I follow the notation in Chambolle and Pock 2011 24page.
In that document, the convex set $P$ is $$ P=\{p\in Y \mid \|p\|_\infty \leq 1\} $$
where $\|p\|_\infty = \max_{i,j}|p_{i,j}|$ and $|p_{i,j}| = \sqrt{\partial_xp^2 + \partial_yp^2}$. The indicator function $\delta_P(p)$ is $0$ if $p\in P$ and $+\infty$ if $p\notin P$.
The paper says that the proximal operator reduces to pointwise Euclidean projectors onto $L^2$ balls. $$p_{i,j}^{k+1} = \frac{p_{i,j}^k}{\max(1,|p_{i,j}^k|)} $$
My question is why $L^2$ balls, not $L^\infty$ balls? I am very confused about this.

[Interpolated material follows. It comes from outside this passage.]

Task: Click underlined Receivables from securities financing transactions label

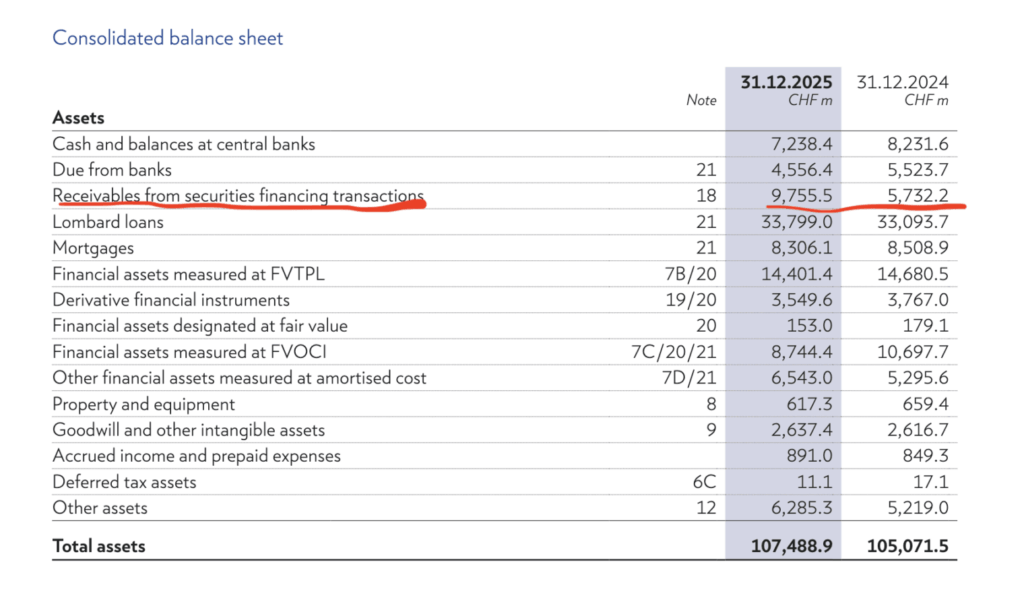Action: tap(238, 196)
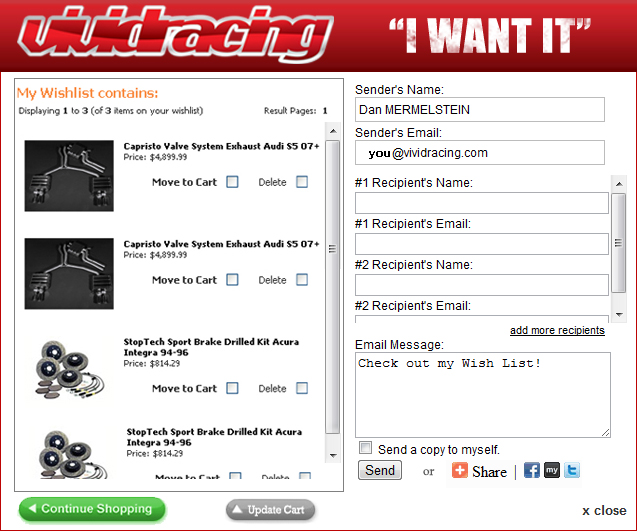The height and width of the screenshot is (531, 637).
Task: Click the Facebook share icon
Action: click(531, 470)
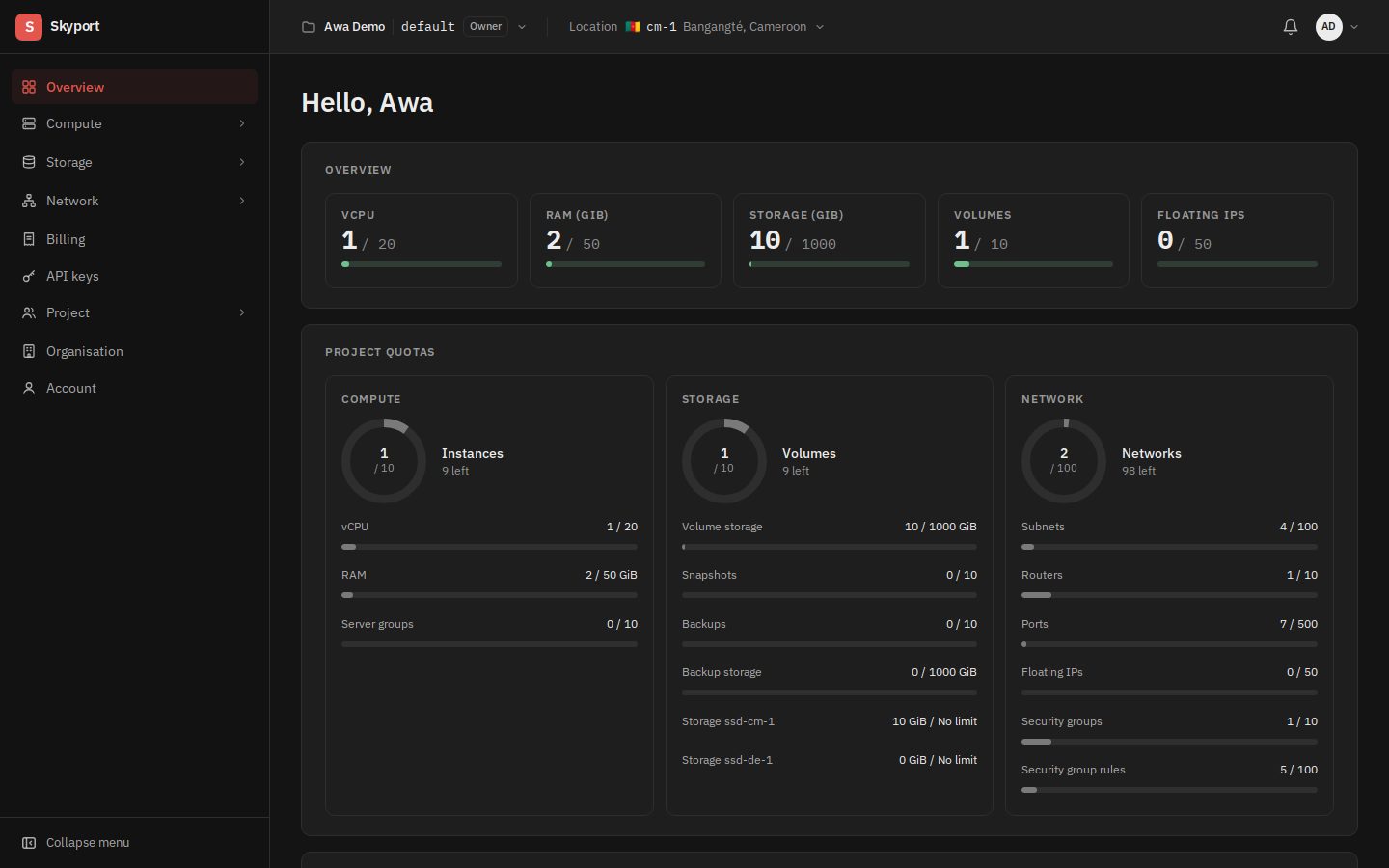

Every $p_{ij}$ is a vector $\in \mathbb{R}^2$ that contains the discrete gradient at pixel $(i,j)$. The projection operation (the proximal operator) is decomposable at every pixel because
$$p^{k+1} = \arg \min_{p \in P} \Vert p^k - p \Vert^2 = \arg \min_{ \Vert p_{ij} \Vert \le 1} \sum_{ij} \Vert p_{ij}^k - p_{ij} \Vert^2 $$ as the $\ell_\infty$ norm guarantees that every single $p_{ij}$ is in the unit $\ell_2$ norm ball. Therefore we get
$$ p_{ij}^{k+1} = \arg \min_{\Vert p_{ij} \Vert \le 1} \Vert p_{ij}^k - p_{ij} \Vert^2 $$
i.e. we want to project the input point $p_{ij}^k$ at iteration $k$ onto the $\ell_2$ norm ball and the result is as you posted above in the question.